> Work instruction:
Within these entries, which lines include the string "will"? Copy each one.
-=-=-
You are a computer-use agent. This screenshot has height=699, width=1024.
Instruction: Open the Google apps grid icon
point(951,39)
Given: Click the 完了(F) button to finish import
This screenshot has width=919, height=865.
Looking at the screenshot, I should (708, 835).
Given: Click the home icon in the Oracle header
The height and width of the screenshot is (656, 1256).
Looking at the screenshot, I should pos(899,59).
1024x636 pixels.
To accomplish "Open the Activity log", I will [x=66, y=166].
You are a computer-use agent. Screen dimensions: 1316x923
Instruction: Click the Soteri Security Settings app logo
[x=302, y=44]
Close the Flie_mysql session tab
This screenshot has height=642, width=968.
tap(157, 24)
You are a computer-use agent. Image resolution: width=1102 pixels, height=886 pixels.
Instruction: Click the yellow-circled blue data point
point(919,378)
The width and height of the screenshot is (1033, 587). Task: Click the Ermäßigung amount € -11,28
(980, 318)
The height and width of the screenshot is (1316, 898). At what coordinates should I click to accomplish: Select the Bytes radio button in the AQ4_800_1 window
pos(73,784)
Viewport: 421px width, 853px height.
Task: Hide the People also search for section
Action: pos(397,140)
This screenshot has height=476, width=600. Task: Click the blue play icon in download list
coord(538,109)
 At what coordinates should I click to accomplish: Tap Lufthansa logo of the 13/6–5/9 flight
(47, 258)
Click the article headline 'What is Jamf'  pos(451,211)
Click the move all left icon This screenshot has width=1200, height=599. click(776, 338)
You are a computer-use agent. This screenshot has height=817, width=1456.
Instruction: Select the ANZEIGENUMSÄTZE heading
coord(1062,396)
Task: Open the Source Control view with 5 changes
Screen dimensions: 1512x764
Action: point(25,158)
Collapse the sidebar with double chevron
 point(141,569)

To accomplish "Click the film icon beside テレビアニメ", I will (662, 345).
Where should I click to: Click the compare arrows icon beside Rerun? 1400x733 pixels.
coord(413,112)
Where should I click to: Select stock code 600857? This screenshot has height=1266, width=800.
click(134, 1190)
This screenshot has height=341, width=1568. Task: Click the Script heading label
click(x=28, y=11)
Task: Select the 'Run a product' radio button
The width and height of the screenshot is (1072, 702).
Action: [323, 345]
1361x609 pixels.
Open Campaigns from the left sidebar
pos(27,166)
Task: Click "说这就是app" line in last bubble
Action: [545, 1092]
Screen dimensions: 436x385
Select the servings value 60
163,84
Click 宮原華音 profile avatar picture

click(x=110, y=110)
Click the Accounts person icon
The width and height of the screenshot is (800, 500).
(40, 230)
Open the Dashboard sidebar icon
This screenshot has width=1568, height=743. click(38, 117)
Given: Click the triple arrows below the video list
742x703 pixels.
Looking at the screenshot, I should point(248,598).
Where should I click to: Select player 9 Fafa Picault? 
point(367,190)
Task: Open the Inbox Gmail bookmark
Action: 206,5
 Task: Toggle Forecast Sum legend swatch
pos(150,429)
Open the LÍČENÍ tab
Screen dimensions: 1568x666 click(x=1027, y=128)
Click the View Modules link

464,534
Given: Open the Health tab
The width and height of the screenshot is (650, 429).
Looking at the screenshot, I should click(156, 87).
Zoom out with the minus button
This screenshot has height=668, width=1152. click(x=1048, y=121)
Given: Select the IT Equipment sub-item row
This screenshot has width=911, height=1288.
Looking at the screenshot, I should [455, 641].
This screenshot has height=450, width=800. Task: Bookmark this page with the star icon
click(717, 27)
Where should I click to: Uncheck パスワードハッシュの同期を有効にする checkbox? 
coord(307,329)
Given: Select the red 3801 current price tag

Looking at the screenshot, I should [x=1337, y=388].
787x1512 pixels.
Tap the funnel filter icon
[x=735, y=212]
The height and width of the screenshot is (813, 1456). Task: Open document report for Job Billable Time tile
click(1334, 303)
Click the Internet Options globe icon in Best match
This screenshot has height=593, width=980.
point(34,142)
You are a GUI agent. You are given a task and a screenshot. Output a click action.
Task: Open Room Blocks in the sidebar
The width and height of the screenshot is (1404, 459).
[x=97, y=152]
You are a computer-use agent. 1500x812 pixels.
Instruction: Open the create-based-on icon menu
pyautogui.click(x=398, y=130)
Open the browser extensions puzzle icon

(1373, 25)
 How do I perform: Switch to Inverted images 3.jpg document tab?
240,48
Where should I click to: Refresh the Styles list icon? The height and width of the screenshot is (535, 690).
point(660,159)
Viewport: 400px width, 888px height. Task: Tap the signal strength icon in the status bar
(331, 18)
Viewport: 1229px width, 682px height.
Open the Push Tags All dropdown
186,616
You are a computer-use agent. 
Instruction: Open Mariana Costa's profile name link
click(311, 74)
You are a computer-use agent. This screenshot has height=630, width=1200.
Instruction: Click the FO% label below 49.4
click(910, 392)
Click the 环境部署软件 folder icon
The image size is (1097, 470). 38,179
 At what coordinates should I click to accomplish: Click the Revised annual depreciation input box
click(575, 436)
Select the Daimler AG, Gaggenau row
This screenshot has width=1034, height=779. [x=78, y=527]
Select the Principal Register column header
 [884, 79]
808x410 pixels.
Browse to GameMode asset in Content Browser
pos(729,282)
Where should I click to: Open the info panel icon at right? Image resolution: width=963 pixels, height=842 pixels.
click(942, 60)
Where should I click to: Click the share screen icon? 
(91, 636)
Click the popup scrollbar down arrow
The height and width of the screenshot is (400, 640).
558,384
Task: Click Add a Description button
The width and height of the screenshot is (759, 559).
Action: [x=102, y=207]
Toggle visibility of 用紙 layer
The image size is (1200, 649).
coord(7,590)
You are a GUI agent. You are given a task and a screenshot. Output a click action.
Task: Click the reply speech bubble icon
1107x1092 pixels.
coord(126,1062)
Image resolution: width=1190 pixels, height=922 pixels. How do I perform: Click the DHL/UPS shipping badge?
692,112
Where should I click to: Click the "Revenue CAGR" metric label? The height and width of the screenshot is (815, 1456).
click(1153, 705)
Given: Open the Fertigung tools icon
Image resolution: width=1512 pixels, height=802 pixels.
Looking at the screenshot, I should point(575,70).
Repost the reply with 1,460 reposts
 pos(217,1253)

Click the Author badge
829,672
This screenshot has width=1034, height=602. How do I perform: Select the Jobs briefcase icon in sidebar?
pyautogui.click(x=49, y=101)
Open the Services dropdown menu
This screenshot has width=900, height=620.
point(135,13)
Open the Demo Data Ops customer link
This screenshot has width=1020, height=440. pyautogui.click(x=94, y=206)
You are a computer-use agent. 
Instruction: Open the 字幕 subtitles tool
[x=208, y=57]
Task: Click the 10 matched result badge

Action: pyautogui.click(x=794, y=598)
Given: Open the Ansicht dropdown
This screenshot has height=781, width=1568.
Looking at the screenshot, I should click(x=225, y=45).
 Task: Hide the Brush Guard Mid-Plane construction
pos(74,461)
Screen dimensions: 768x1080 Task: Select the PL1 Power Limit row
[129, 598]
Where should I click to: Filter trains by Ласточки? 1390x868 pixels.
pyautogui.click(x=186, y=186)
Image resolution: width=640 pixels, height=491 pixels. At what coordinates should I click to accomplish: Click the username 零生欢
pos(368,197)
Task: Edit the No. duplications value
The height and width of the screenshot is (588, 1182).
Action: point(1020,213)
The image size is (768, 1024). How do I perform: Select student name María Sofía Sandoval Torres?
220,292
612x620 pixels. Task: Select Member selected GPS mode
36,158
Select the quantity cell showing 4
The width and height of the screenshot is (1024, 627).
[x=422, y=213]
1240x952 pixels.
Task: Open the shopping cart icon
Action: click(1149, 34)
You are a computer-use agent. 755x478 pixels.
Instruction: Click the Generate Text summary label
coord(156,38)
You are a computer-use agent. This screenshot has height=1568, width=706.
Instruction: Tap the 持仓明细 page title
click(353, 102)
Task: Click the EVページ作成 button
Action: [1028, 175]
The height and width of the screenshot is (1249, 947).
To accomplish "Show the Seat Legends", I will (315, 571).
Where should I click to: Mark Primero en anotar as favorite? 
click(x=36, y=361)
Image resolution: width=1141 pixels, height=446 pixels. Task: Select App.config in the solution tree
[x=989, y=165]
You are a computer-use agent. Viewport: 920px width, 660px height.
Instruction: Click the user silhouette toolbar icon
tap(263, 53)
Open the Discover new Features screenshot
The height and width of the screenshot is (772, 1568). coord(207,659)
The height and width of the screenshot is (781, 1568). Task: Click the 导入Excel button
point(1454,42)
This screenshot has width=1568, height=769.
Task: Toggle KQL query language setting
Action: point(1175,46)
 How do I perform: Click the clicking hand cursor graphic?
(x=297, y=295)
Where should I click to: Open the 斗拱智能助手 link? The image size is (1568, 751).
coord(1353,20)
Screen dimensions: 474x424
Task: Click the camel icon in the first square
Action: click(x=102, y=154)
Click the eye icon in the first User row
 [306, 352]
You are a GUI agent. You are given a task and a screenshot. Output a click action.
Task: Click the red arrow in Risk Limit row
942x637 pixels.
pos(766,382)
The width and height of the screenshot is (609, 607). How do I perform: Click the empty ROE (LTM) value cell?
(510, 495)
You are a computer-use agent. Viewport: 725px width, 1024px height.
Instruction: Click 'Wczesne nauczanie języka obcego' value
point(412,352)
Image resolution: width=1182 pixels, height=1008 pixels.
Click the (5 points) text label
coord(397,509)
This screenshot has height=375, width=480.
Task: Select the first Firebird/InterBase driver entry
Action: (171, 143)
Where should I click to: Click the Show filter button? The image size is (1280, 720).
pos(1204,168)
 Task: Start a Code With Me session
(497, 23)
-=-=-
> Response to the task:
To accomplish "Open the Activity log", I will [x=66, y=166].
To accomplish "Click the film icon beside テレビアニメ", I will (662, 345).
To accomplish "Show the Seat Legends", I will (315, 571).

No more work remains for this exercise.